Using Class Weights!!

In [70]:
from sklearn.utils import class_weight


class_weights = class_weight.compute_class_weight(
    'balanced',
    classes=np.unique(y_tr),
    y=y_tr
)

print(class_weights)



[0.61106548 2.75092437]


In [None]:

from sklearn.utils.class_weight import compute_class_weight

classes = np.unique(y_tr)
w = compute_class_weight('balanced', classes=classes, y=y_tr)
scale_pos = 0.7 
cw_soft = {int(c): (float(w[i]) * (scale_pos if c==1 else 1.0))
           for i, c in enumerate(classes)}



print(cw_soft)

early_stopping_callback = EarlyStopping(monitor='val_auc', mode='min',
                                        patience=5, restore_best_weights=True)

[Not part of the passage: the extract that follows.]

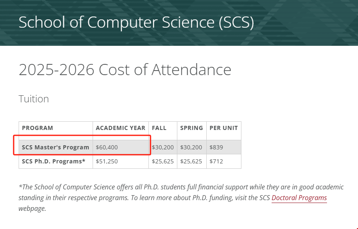Select the SCS Master's Program row label
Screen dimensions: 358x229
pos(55,147)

model1 = build_sequential(input_dim=X_tr.shape[1], lr=1e-3, dropout=0.2)
hist = model1.fit(
    X_tr,
    y_tr,
    validation_data=(X_va, y_va),
    epochs=50,
    batch_size=512,
    callbacks=[early_stopping_callback],
    verbose=1, 
    class_weight = cw_soft
)


proba_va = model1.predict(X_va).ravel()
prec, rec, thr = precision_recall_curve(y_va, proba_va)
f1_vals = (2 * prec * rec) / (prec + rec + 1e-12)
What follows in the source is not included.